SANTA CRUZ DE TENERIFE, March 19 (EUROPA PRESS) –
Over the last two years, more than 300 residents of the Añaza neighborhood in Santa Cruz de Tenerife have joined the cleaning brigades and community groups of the ‘Living for others’ project, which Visocan has promoted more of 120 actions to improve common spaces and neighborhood ties in two iconic blocks in the area, popularly known as the Blue and Red buildings.
José Rodríguez, project technician and member of the International Cooperation NGO, has indicated that three years ago these two buildings were going through a very complex situation. In March 2021, the regional government, through the public company Visocan, acquired the two blocks to prevent them from being sold to a ‘vulture fund’. The process generated a climate of tension for the residents, who live on a social rental basis, and deteriorated relations within the community.
“When we arrived, we realized that the neighbors did not know each other, they had no relationship with each other. Some did not speak to each other and the problems festered without anyone offering a solution,” Rodríguez explained. It was then that the NGO Cooperación Internacional proposed to Visocan to create a community intervention project. First they listened to all the tenants and then they mediated to resolve “the conflicts”. In addition, they also took their demands into account and promoted their social participation actions.

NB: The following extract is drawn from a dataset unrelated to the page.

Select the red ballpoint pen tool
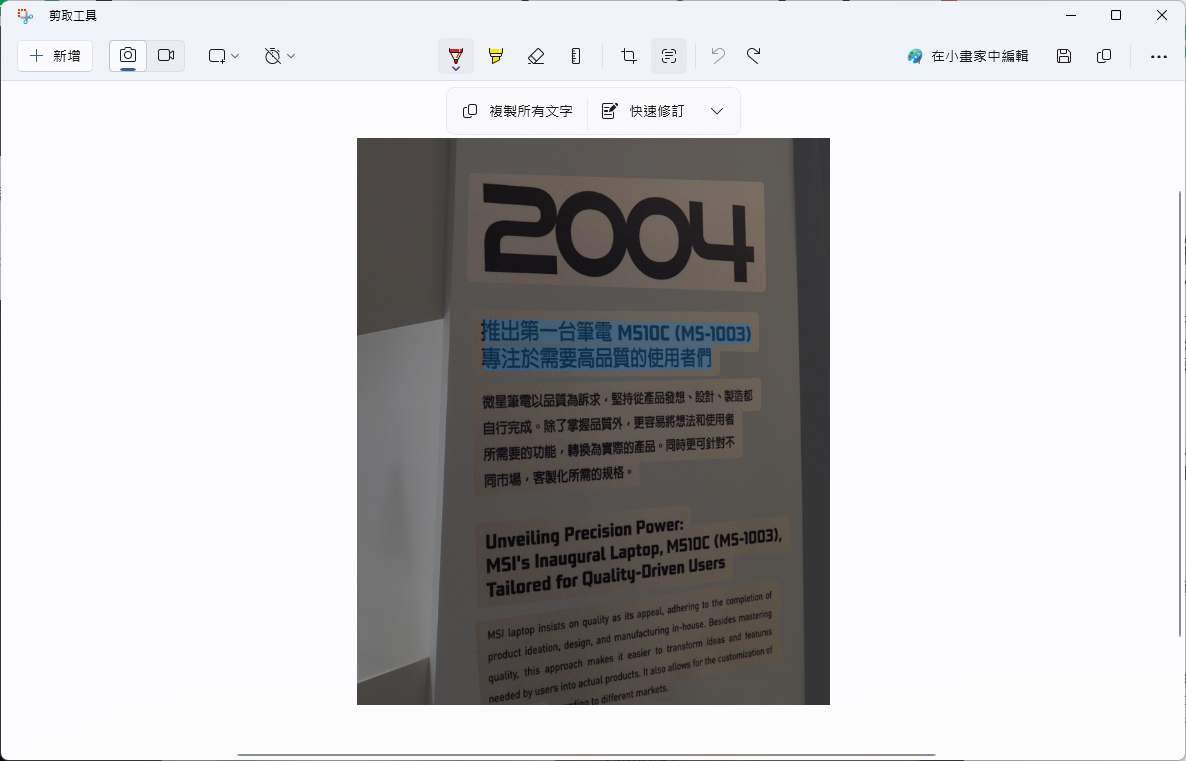The image size is (1186, 761). tap(456, 56)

“We were clear that the protagonists should be the neighbors and that the project had to be horizontal, that is, they had to present the proposals and say where we started working.” This is how ‘Añaza Living for others’ was born in March 2021.
To repair the damage and strengthen ties between the neighbors, the NGO, with the support of VISOCAN, proposed setting up three brigades: one for cleaning, one for gardens and another for painting. Together they have carried out more than 120 actions in just two years.
At first, organizing the residents was not an easy task, because there are 358 homes in total, 179 in the blue building and 179 in the red block. They considered that the best option was to create teams in each of the 16 portals, which they called “motor groups”. So far, they have managed to build eight. Each of them is made up of units of 10 to 15 residents who are in charge of identifying the needs in their portals and looking for solutions. With their actions, according to the technician, they have benefited some 179 families.
It is the residents themselves who detect the needs in their building, propose the initiatives and design the actions. “They collaborate by painting, cleaning the common areas and some are electricians, so they help when there are problems of this type. We have been rescuing the gardens, placing irrigation systems…”, said the coordinator.
Incidents are also passed on to Visocan, which “gets very involved in damage”, paying for repairs, elevator repairs or electrical problems. Rodríguez emphasized that the public company has supported the project from the beginning, despite the fact that in the Canary Islands it was an innovative initiative, since there are not many programs that promote social participation in housing. “His role has been fundamental,” insists the coach.*
For Rodríguez, the “jewel in the crown” of ‘Añaza Living for others’ is the group that they have created with the ‘smallest members of the household’, made up of 40 boys and girls. Through games, they teach them what participation is, how it can be developed and they generate small debates. “The truth is that it has been a complete success because they are going to be the future of this community and, from an early age, we are already sowing the seeds of learning to live together with respect and the importance of dialogue,” explains José Rodríguez.